TASK PROMPT:
Reproduce the top of the data verbatim, through and including the line that contains "mape968 (690, 1804)".

(Entries taken from a collection)
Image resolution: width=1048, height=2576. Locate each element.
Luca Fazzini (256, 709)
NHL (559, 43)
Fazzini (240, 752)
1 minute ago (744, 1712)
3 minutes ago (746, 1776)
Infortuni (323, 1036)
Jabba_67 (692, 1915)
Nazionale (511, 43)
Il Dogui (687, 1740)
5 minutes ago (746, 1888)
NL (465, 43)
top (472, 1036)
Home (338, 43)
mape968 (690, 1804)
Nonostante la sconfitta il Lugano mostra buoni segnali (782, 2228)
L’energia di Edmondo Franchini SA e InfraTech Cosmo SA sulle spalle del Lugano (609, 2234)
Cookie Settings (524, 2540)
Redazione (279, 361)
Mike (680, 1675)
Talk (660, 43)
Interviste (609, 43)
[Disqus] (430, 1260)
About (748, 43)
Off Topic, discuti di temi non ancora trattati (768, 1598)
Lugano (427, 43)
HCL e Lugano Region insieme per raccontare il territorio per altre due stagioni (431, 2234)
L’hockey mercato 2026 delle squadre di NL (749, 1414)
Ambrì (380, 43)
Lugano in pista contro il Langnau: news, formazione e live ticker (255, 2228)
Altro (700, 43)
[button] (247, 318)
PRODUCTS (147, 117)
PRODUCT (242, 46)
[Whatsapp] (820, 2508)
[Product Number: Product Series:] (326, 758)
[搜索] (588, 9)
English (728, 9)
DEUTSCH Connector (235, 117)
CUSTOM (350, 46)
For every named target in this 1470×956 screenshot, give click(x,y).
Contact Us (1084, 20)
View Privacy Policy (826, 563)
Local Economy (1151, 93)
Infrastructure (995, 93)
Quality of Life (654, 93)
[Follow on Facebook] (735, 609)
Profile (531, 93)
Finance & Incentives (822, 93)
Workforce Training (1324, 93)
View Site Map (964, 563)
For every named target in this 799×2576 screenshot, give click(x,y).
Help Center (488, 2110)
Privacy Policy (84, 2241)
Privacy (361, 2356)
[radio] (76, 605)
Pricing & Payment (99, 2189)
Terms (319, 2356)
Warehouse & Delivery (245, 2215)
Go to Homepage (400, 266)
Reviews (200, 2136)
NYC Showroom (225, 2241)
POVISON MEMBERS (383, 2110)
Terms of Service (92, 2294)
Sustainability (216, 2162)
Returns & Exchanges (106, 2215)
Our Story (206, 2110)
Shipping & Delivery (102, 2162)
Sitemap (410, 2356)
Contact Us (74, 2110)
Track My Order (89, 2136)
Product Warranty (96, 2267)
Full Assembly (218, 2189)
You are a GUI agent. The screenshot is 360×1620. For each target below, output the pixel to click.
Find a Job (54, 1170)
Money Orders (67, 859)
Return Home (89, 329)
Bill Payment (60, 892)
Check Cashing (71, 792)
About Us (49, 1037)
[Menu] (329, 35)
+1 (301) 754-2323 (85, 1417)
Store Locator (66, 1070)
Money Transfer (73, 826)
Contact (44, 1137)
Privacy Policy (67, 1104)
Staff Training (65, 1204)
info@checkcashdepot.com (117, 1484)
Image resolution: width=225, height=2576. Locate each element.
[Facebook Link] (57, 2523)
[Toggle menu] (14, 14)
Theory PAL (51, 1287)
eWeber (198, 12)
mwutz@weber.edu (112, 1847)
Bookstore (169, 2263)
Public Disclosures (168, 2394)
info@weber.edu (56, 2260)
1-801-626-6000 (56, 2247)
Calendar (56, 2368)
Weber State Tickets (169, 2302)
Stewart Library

EXERCISE OUTPUT:
Image resolution: width=1048, height=2576. Locate each element.
Luca Fazzini (256, 709)
NHL (559, 43)
Fazzini (240, 752)
1 minute ago (744, 1712)
3 minutes ago (746, 1776)
Infortuni (323, 1036)
Jabba_67 (692, 1915)
Nazionale (511, 43)
Il Dogui (687, 1740)
5 minutes ago (746, 1888)
NL (465, 43)
top (472, 1036)
Home (338, 43)
mape968 (690, 1804)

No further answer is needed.